## start Provided text
Again the point is that to get lower cost for a given quantity you have to sacrifice power.
Data and methods
AEMO provide 12 reference years of wind and solar traces . That data set provide the output (capacity factor for each 30 minutes) for a 1 MW standardised wind turbine or solar farm for every REZ for every half hour for a 34 year forward period. That adds up to about 2.5 bn data points. Not something you want to open in Excel necessarily.
Although I could have worked with just the weather data I decided to use AEMO modelled capacities installed and so enabling the calculation of gross energy output for each of those half hours. To do that I used the wind and solar capacities that were installed as the beginning of 2035 in the 2024 ISP. AEMO provides that data. This has the advantage of being:
- practical, AEMO only installs wind or solar in some REZs ones where obviously they model to have transmission available; and
- is the capacity required, with the other generation ie rooftop, hydro, batteries, gas to keep the lights on;
- by 2035 in the central ISP scenario there is virtually no coal left.
## end Provided text
## start Provided material
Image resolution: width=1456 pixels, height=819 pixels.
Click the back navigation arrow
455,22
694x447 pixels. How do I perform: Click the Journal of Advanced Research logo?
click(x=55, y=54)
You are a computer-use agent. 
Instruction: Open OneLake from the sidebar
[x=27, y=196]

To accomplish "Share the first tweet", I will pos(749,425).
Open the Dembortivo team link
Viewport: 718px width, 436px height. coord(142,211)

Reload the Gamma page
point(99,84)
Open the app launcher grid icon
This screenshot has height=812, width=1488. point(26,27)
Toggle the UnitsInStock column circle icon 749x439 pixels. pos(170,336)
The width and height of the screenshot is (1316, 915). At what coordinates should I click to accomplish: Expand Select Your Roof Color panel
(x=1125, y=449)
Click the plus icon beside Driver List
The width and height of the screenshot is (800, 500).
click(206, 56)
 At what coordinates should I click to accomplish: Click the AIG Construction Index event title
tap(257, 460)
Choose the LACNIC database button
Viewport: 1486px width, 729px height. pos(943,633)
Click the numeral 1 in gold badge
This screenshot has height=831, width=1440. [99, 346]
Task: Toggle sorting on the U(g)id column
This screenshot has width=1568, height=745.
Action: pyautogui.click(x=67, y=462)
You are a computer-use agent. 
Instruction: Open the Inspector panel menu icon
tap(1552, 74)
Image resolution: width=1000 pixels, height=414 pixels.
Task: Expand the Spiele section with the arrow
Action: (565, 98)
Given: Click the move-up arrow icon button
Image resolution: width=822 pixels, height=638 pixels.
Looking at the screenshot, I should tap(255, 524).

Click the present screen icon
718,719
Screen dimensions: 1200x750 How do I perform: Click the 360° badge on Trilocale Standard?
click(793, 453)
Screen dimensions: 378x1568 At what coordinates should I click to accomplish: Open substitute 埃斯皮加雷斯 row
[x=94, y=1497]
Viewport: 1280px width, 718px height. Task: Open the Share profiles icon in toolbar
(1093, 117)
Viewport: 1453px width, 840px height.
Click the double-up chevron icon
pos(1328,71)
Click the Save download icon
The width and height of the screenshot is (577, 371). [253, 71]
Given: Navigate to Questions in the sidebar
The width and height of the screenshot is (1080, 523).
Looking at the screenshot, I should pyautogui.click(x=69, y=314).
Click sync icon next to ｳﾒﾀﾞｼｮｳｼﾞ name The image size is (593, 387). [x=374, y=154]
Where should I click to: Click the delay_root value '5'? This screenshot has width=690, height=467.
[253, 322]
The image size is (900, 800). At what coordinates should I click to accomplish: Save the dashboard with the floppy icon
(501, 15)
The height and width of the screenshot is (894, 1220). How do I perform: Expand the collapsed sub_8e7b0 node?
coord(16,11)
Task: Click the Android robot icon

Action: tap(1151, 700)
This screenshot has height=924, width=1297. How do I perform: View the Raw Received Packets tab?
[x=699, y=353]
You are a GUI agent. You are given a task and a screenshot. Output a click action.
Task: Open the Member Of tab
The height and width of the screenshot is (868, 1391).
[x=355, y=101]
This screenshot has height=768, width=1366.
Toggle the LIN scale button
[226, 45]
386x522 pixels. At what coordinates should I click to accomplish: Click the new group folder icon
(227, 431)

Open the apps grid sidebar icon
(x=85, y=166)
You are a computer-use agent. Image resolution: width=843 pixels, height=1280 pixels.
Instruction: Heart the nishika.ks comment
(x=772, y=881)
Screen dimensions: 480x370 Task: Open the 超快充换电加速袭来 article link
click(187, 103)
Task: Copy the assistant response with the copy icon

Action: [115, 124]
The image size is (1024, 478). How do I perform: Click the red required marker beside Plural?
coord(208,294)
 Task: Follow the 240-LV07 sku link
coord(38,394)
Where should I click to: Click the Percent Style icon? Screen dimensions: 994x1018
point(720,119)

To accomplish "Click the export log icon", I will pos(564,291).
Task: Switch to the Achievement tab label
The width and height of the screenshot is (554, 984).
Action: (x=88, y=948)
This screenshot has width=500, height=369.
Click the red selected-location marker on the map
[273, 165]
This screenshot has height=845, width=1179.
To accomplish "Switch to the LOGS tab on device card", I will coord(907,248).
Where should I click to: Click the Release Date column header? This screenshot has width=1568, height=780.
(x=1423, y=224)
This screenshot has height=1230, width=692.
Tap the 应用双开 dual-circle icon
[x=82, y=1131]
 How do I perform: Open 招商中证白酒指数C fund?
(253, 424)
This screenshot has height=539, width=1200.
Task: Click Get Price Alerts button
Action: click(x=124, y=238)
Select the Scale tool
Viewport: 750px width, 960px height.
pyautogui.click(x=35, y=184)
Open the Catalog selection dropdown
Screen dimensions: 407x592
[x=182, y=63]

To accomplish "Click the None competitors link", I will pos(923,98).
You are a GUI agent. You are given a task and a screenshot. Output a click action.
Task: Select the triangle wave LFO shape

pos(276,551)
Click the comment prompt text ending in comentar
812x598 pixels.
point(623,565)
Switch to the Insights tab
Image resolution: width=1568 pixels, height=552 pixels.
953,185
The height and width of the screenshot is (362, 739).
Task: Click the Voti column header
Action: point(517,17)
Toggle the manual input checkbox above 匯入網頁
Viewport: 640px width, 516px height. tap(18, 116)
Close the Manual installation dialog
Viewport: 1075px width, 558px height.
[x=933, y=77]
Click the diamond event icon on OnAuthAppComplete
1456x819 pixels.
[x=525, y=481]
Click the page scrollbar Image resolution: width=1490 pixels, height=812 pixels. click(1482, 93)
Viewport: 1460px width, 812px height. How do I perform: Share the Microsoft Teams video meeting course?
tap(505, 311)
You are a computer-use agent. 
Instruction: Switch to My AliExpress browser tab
## end Provided material
Your tasks:
1 – Print, word for word, the part of the AEMO wind and solar passage starting at "Data and methods" and ending at "in Excel necessarily.".
2 – Proceed with the AEMO wind and solar passage, picking up after its final line.
These entries have no connection to the AEMO wind and solar passage.

Replies:
1 –
Data and methods
AEMO provide 12 reference years of wind and solar traces . That data set provide the output (capacity factor for each 30 minutes) for a 1 MW standardised wind turbine or solar farm for every REZ for every half hour for a 34 year forward period. That adds up to about 2.5 bn data points. Not something you want to open in Excel necessarily.

2 –
So for each of 12 reference years, for 34 calendar years (408 sample years) of forecast with each reference year running from 2021 to 2055. Each of the 34 years of each reference year has 17520 half hours in the year. And for each of those half hours we have 34 REZs. The code takes the wind and the solar capacity in each REZ and multiplies by the capacity factor for that half hour in that REZ. Of course this doesn’t allow for physical or economic curtailment or MLFs. Actual output if this capacity was installed would be less. On the other hand rooftop solar is excluded as are all other forms of generation. Its just about utility wind and solar.
General results and profile
There are lots of visualisations in this section. Let’s start with how the wind and solar capacity is installed by State in 2035 in the 2024 ISP Central Scenario. It’s this one set of capacities that are used in all other plots. Perhaps the most obvious point is how much is installed in QLD. That’s what Queenslanders are currently cutting off their noses to spite their faces for. A chance to be leader.
So the 2024 ISP was dominated by wind but also included, because it’s Victorian Govt policy, some offshore wind. And because capacity factors of solar are less than wind, about 70% of the utility scale VRE is wind.
And then this is the output expressed as an index over the year also showing the P5 and the P95 lines. P5 means that 5% of observations are less than that line, P95 that 95% of observations are less than the line. The data was smoothed a bit to make the message such as it is more obvious.
And we can look at the average day which will have a very familiar shape.
The output is actually relatively steady month to month and that’s because QLD provides a very steady baseline. Wind is the middle plot of the three. Again note that all these plots exclude rooftop.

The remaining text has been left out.